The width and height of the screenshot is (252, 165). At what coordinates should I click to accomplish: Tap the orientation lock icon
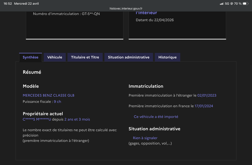pyautogui.click(x=232, y=3)
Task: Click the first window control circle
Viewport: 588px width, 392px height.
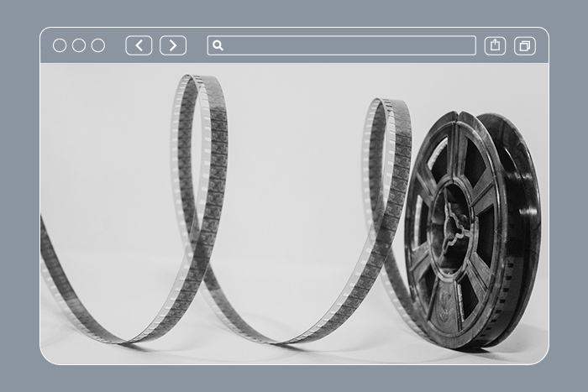Action: point(60,45)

....

* WRITTEN REQUEST
Reproduce every line of the entries above word for word, leaving out the pictures.

* COMPLETED EXERCISE
The width and height of the screenshot is (252, 165). At what coordinates should I click to accomplish: Tap the orientation lock icon
pyautogui.click(x=232, y=3)
Task: Click the first window control circle
Viewport: 588px width, 392px height.
Action: point(60,45)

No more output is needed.